TLDR
- Brent crude declined more than 1% to $94.44 following a 5.6% Monday rally, as Tehran confirmed plans to send representatives to Pakistan negotiations
- The temporary ceasefire between Washington and Tehran concludes Wednesday, with Trump indicating extension prospects are minimal
- Strait of Hormuz transit remains effectively halted, eliminating approximately 20% of worldwide crude supplies from global markets
- Gulf producers Saudi Arabia and UAE have shifted operations to bypass routes, increasing alternative terminal capacity to 6.5 million barrels daily
- Citigroup projects crude could surge to $110 per barrel should the Hormuz closure persist another 30 days
Crude markets experienced downward pressure Tuesday following reports that Tehran would dispatch a diplomatic team to peace negotiations with Washington scheduled in Islamabad, Pakistan. The development emerged despite Iranian leadership’s public resistance to renewed diplomatic engagement.
Brent crude retreated as much as 1.1% to $94.44 per barrel, reversing portions of Monday’s robust 5.6% advance. West Texas Intermediate similarly declined 0.9% to $86.68 per barrel during Asian trading sessions.

Mohammad Bagher Ghalibaf, Iran’s parliament speaker, declared the nation would refuse negotiations “under the shadow of threats” emanating from Washington. However, according to Wall Street Journal sources, Tehran privately informed regional intermediaries of its intention to dispatch a delegation to Pakistan within days.
The composition and leadership of Iran’s diplomatic team remains undisclosed.
Vice President JD Vance is en route to recommence discussions, anticipated to begin either late Tuesday or early Wednesday morning. President Trump stated Sunday that extending the current ceasefire beyond its Wednesday evening Washington time expiration appears “highly unlikely.”
Trump additionally verified that US naval enforcement operations targeting Iran will continue until a comprehensive peace agreement materializes. American naval forces intercepted an Iranian vessel during the weekend, prompting Tehran to reinstate restrictions across the Strait of Hormuz.
Strait of Hormuz Transit Continues Blockade
The strategically vital Strait of Hormuz has remained essentially impassable since hostilities commenced in late February. Iran temporarily lifted restrictions over the weekend before reimposing the closure.
Merely three vessels made transit attempts through the strait early Tuesday. Under normal circumstances, the waterway facilitates approximately one-fifth of global crude oil supplies.
ANZ analysts observed that the “ongoing uncertainty continues to overshadow any peace agreement” given Iran’s continued hesitancy toward diplomatic reengagement.
Saudi Arabia and the United Arab Emirates have initiated contingency routing to circumvent Hormuz. Operations have shifted to the Yanbu terminal along the Red Sea and Fujairah terminal positioned in the Gulf of Oman. Aggregate loading capacity at these alternative facilities has expanded to 6.5 million barrels daily, compared to 5.0 million before conflict erupted.
What Analysts Are Saying
Citigroup forecasts oil prices potentially climbing to $110 per barrel should Hormuz disruptions extend another 30 days.

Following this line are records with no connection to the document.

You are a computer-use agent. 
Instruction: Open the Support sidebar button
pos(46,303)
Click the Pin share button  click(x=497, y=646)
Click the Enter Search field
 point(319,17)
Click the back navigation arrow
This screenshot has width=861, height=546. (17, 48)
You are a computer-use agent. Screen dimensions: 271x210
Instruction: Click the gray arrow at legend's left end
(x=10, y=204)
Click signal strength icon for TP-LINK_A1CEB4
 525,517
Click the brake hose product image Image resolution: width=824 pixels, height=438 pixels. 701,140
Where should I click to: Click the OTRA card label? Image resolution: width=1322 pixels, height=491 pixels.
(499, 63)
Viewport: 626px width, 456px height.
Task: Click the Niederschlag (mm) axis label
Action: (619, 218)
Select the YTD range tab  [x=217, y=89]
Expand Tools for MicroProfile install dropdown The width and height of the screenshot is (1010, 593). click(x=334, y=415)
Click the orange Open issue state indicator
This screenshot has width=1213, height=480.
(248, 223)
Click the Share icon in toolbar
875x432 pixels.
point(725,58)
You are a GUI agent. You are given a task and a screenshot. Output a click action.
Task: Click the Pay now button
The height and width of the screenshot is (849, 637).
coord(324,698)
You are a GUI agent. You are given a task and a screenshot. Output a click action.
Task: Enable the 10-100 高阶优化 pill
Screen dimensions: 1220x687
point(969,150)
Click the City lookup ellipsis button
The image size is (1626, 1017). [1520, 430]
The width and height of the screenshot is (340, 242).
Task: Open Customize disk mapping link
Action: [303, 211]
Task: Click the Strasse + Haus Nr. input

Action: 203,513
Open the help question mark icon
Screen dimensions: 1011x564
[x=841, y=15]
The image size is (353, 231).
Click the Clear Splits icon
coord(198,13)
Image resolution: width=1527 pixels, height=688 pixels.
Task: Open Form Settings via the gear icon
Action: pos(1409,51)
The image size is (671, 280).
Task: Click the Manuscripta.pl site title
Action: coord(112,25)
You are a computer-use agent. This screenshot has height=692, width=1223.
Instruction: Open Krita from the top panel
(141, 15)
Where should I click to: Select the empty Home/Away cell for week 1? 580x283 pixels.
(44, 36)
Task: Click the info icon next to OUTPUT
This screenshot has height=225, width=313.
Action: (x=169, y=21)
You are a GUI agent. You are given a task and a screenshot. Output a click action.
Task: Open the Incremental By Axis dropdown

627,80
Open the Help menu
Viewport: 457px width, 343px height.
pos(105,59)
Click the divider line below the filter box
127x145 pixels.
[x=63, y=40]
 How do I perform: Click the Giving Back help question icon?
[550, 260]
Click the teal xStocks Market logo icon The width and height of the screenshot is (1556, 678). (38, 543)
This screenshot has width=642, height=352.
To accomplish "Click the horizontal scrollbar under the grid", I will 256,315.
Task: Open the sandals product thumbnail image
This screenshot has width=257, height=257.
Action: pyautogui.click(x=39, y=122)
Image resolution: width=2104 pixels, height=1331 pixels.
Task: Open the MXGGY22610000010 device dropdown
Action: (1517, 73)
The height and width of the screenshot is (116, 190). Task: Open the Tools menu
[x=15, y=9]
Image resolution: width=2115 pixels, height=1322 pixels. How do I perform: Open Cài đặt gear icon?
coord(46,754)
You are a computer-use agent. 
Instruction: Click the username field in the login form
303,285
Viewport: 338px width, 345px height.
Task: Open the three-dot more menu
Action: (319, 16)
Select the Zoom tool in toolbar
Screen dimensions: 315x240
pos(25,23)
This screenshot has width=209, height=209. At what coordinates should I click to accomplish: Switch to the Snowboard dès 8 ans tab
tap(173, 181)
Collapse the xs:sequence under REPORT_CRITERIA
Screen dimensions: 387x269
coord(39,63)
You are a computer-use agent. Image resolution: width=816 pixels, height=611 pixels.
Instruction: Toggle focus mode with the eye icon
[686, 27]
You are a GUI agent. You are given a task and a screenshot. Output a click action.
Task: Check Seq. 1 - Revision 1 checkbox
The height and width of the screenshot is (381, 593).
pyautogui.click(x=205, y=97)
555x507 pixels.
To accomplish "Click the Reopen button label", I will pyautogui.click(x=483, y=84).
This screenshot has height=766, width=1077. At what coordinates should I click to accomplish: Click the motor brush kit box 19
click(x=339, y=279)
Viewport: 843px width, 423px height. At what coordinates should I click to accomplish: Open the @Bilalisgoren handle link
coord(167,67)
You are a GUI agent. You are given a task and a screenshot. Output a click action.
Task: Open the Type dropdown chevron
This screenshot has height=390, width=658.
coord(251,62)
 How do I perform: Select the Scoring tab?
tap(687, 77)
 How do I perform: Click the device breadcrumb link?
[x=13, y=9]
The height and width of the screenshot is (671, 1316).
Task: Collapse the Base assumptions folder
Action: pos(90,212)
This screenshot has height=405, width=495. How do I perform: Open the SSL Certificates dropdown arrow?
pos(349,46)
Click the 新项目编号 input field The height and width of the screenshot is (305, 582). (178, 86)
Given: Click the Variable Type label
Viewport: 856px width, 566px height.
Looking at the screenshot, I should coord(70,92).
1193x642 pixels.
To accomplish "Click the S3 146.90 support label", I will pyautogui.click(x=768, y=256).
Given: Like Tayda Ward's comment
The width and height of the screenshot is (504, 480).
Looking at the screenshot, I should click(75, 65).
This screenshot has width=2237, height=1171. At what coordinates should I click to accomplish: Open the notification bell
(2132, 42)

Fatih Birol, executive director of the International Energy Agency, cautioned that worldwide energy markets could experience sustained volatility extending up to two years resulting from the ongoing conflict.
Dilin Wu, research strategist at Pepperstone, indicated markets will remain “super sensitive to any headline updates in the next 24 hours.”
Chinese President Xi Jinping advocated for immediate cessation of hostilities and resumption of standard Hormuz operations Monday during a telephone conversation with Saudi Crown Prince Mohammed bin Salman.
As of Tuesday morning, no official confirmation of a second negotiation round between US and Iranian representatives has materialized, while the ceasefire termination deadline remains fixed for Wednesday evening.